Barcoding the epilepsy vector

We have a redesigned attB vector purposefully made to carry and barcode a bunch of epilepsy-associated membrane protein genes (and to a lesser extent, cytoplasmic and secreted protein genes). We’ll eventually need to make a number of barcoded libraries from it, so we’ve been figuring out the kinks of barcoding at a rare-cutter site. I’m realizing that if I want things to scale (whether it’s across labs, or even in the lab), it probably makes sense to make things as easy for the next person to pick up as possible. So, I’m showing my work in terms of how barcoding can be analyzed with this vector.

Alright, so to QC the barcoding vector, we’re trying two things. An initial plasmidsaurus run (quick turnaround, hundreds to low thousands of reads, sufficient to estimate unbarcoded contamination), and then a submission to Genewiz/Azenta/(Formerly Brooks Life Sciences) 2x250nt miSeq Amp-EZ service (2 week turnaround, hundreds of thousands of reads, likely enough to fully analyze small barcoded libraries). I’ll talk about the plasmidsaurus reads on another day.

Today is figuring out how many barcodes seem to exist per prep with the Amp-EZ data.

First was pairing the reads.

% pear -f BC-L062-G2_R1_001.fastq.gz -r BC-L062-G2_R2_001.fastq.gz -o L062_G2
Next was treating the sequence next to the barcode as adapters to identify the barcodes themselves.
% cutadapt -a ATAAGATCTGGTCCTCTGATCCGA...CTATCGGTAACGCATTCGCC -o G2_linked.fastq L062_G2.assembled.fastq

% sh Tally_sequences.sh G2_linked.fastq G2_linked_tally.csv

At this point, I have a csv file, which I imported into R since i'm more nimble there. (Obviously one can do something similar in Python). if the adapters were indeed there, then the resulting read is returned as a 20nt sequence of the barcode. If the adapters weren't there (eg. if the plasmid was unbarcoded, or if it had so many errors in the read that it wasn't identified as the adapter), then it was returned as the full sequence. Thus, I can then subset for reads that were 20nt (barcoded) vs those that were not (unbarcoded), resulting in this following histogram based on that designation.

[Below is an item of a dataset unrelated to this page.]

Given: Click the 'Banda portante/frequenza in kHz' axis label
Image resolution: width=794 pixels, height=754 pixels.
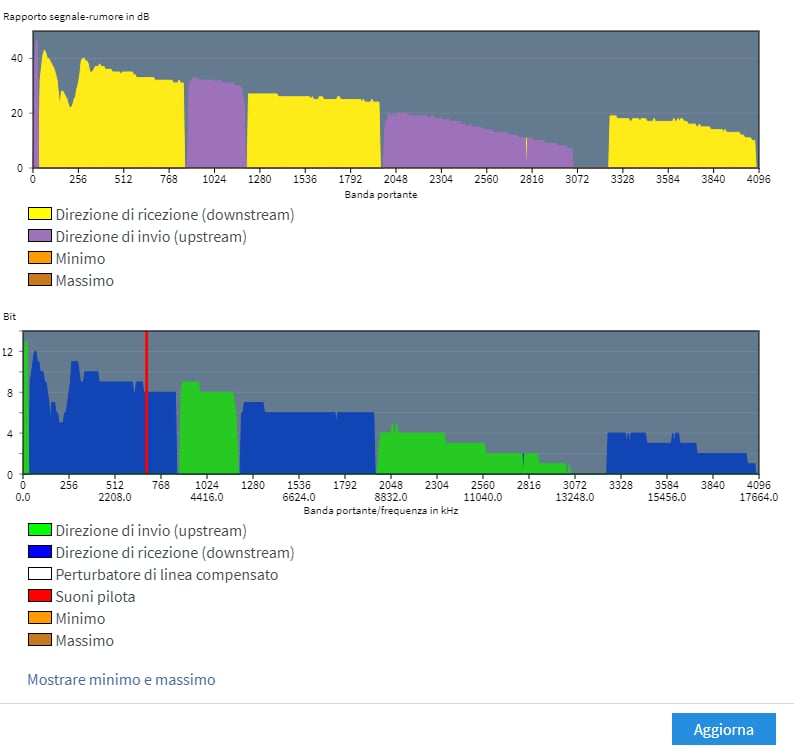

For AEZ035_G1, 83% of the reads were barcoded, whereas 17% of reads were not. This included 11.5% of the reads being the unbarcoded template. While we can get a bit fancier with things like error-correcting the barcodes (eg. to accommodate for things like sequencing error, which is presumed to result in low counts stemming from true barcodes a small hamming-distance away with much higher counts), for today’s purpose, I’m just going to use a minimum threshold value, such as 7, to distinguish likely true barcodes from the likely erroneous non-barcodes in the “barcoded” subset. This yields a plot like so:

Great, so based on this relatively simple analysis scheme, it seems to indicate that there are ~ 5,400 unique barcodes in this sample. We also repeated this process in another independently derived sample. What does that look like?

For this independent barcoding attempt, we got 92% of all reads being barcoded reads, and the remaining 8% something else (with 3.5% being clearly unbarcoded plasmid)

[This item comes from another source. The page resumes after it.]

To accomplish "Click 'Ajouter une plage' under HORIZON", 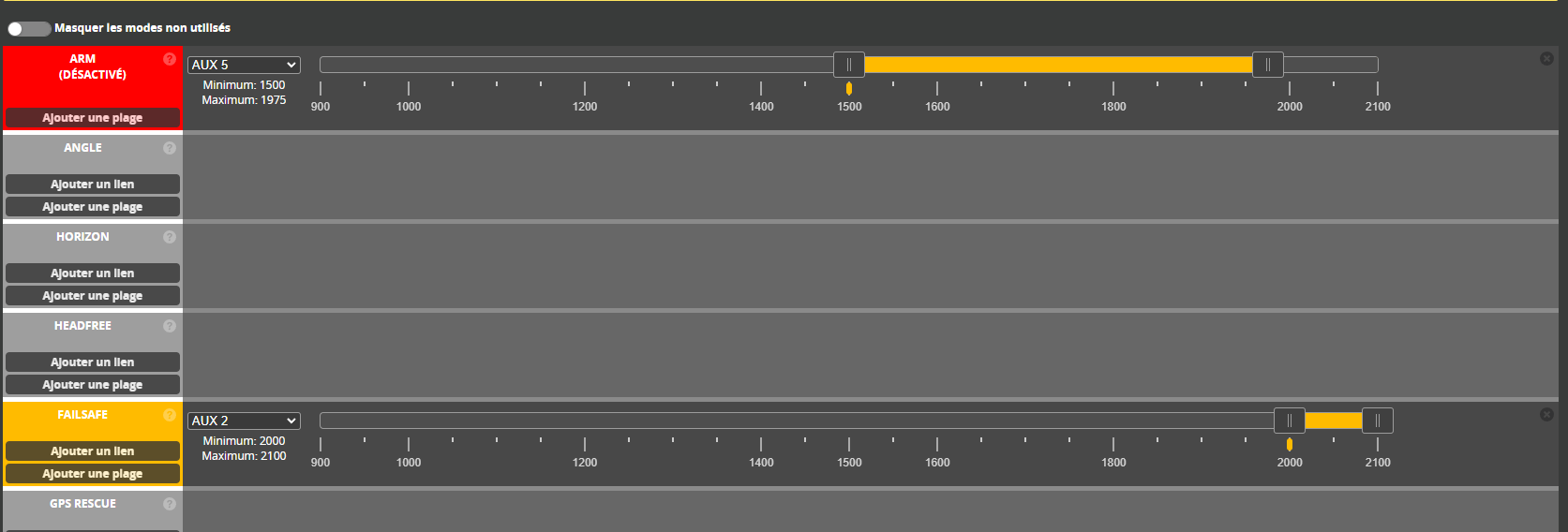I will pos(92,296).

Based on the same analysis scheme, there are ~ 5,100 unique barcodes in this sample. So despite the slight different in the number of unbarcoded samples using Nidhi’s Gibson barcoding protocol, the total number of unique barcodes seemed to be similar.

Finally, since we have two independent barcoding attempts with a highly diverse oligo (N20 – so a potential diversity of 1.1 trillion barcodes), we would expect to get very little overlap in barcodes between these two dataset. Does that actually play out? Well, here are the actual results: G1 barcoded library only: 5439, G2 barcoded library only: 5095, and the number of barcodes found in both: 34. So, pretty non-overlapping… so that’s good! The vast majority of these overlapping barcodes had reasonably high counts in the G2 library, but counts barely above the threshold filter (9, 10, 11, 12) in the G1 library. Thus, these are likely due to sequencing errors, that can be corrected either by being more stringent, or by taking a more involved barcode error-correcting scheme (perhaps to come in a future blog post).